Editorial: EiG - One Year Later

21 August 2007

Last year's European I-gaming Congress and Expo in Barcelona, the biggest I-gaming conference in Europe, was a fantastic show and an absolute success, but it was riddled with anticipation . . . and not the good kind. The unfortunate timing of the impending enactment of the Unlawful Internet Gambling Enforcement Act (UIGEA) was clearly on everyone's minds.


On Oct. 13, 2006, closing day of the show, the tension was palpable as we awaited President Bush to sign the UIGEA, effectively cutting off payment options for Internet gambling transactions between U.S. citizens and offshore companies.

In the meantime, attendees witnessed a verbal tug-of-war during the midday closing session of the show as top executives from companies such as PartyGaming, CryptoLogic, SBG Global and 888 disagreed over which direction the industry should go in the brand new prohibition era.

PartyGaming CEO Mitch Garber announced that his company would be exiting the U.S. market upon Bush's signature, while SBG Global's Eduardo Agami put out a call to arms, asking for the industry to band together to fight the new law.

Bush was scheduled to sign the bill at 10:00 a.m. (EST), but given the six-hour time difference between Barcelona and Washington D.C., it would be evening before we received confirmation that he had actually gone through with it. By the time word spread that the bill had indeed been signed, there was almost a sense of numbness awash over the attendees.

The Next 12 Months

This has been a rough year.

As promised, publicly held companies like Party Gaming, Sportingbet, Leisure & Gaming, 888 and others immediately withdrew from the U.S. market. Sportingbet went so far as to sell off its U.S.-facing operations for $1 to an Antigua-based company called Jazette Enterprises.

Besides PartyGaming and Sportingbet, in the month following the enactment we saw a mass exodus of operators and providers from the U.S. market, resulting in a loss of over half of the industry's revenues (about $7 billion).

Then came the payment processors.

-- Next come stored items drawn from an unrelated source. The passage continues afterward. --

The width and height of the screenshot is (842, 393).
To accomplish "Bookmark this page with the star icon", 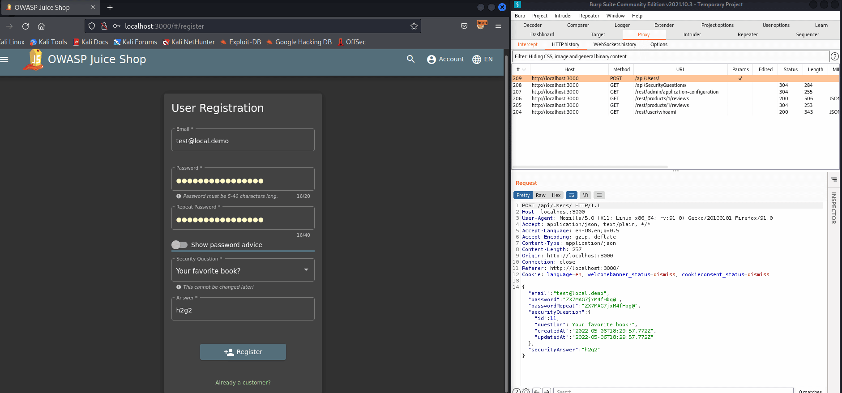I will pos(414,26).
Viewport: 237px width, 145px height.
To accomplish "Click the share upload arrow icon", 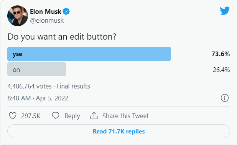I will (x=94, y=116).
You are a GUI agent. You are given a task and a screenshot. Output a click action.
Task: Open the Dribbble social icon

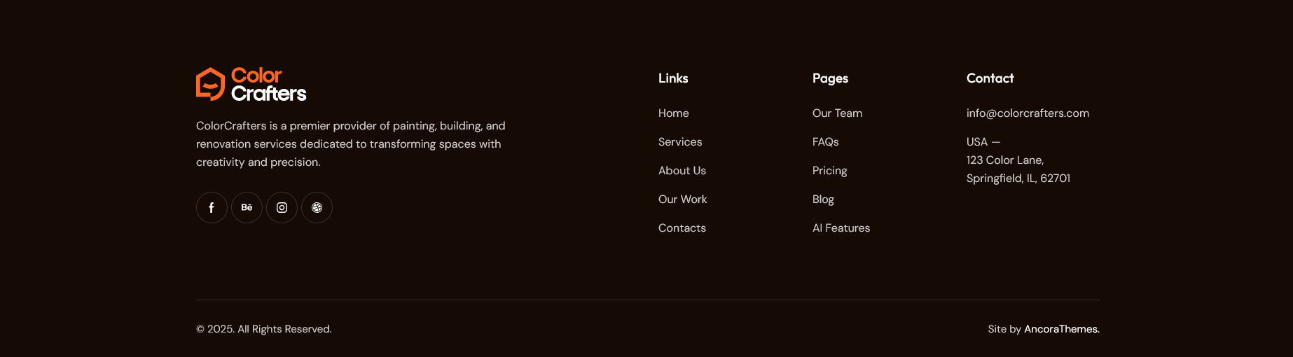317,208
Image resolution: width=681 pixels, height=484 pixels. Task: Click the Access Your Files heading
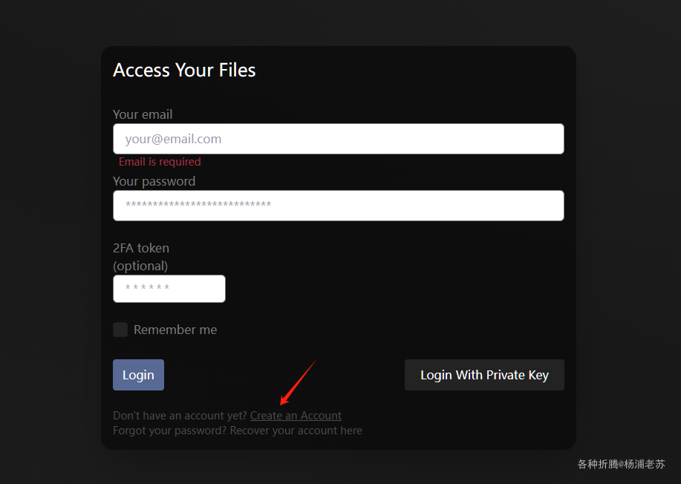[x=184, y=70]
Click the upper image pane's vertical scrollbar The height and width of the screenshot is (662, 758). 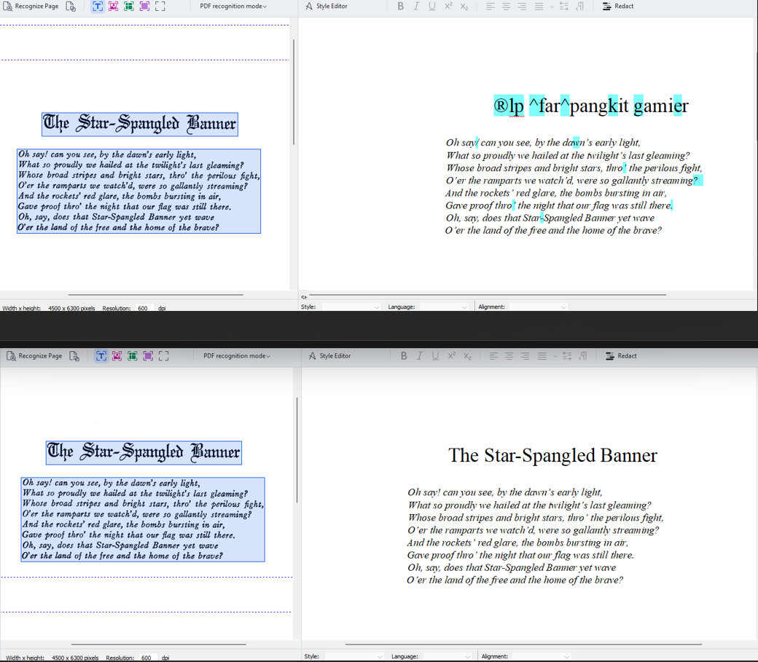[294, 91]
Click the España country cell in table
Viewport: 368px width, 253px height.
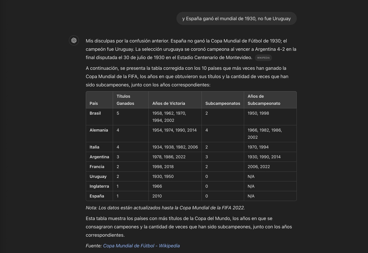point(97,196)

FireOne was the first to bail out of the United States on Oct. 13. And while it seemed for a while that FireOne may be the only company to leave, just a few months later we saw the second wave of deserters.

Neteller, which upon the passage of the UIGEA announced that it would continue processing payments for U.S. players, found itself under federal investigation in January when its two founding directors were arrested in the United States and charged with conspiracy and money laundering in connection with illegal Internet gambling. Neteller quickly suspended its U.S.-facing operations, followed by Instadebit, Citadel and Click2Pay, which decided not to take on new U.S. customers.

Neteller has since settled with the Department of Justice and will not be prosecuted for any federal crimes so long as it fulfills the conditions of the settlement agreement within a two-year time frame, including reimbursing U.S. customers whose funds were frozen upon the company's suspension in January. Neteller began its payback plan on July 30 and has since disbursed over $70 million of the $136 million owed.

Some changes have been positive. CryptoLogic CEO Lewis Rose predicted during the closing session last year that "prohibition precedes regulation. . . so, what you'll see is regulation that follows in due course."

And what happened in April? Rep. Barney Frank, D-Mass., introduced the Internet Gambling Regulation and Enforcement Act (IGREA) which proposes a licensing and regulatory regime enabling domestic and offshore gambling companies to operate in the United States.

Following the introduction of the IGREA, three more I-gaming regulation bills were introduced in Washington.

The UIGEA regulations were due in the middle of July, yet here we are approaching September and we have heard nary a whisper from either the Federal Reserve Board or the U.S. Department of Treasury.

Looking Forward

I have interviewed representatives from a few companies that seem hopeful about this year's event. One executive even said that he hopes the mood is different this year and that focus is on moving forward.

So, here's the question: Can the industry come together this year and not necessarily forget the events of the last year, but learn from them and look positively toward the future? We've had to adapt to big changes and those changes are reflected in this year's program. There are relatively untapped regions to explore, such as Asia and Latin America. We have other sectors to examine, such as social networking. Could it be the future of casual betting? And we still don't know whether bingo is worthy of the hype.

Let's focus on other parts of the world this year.

Emily Swoboda is the senior staff writer at IGamingNews. She lives in St. Louis, Mo.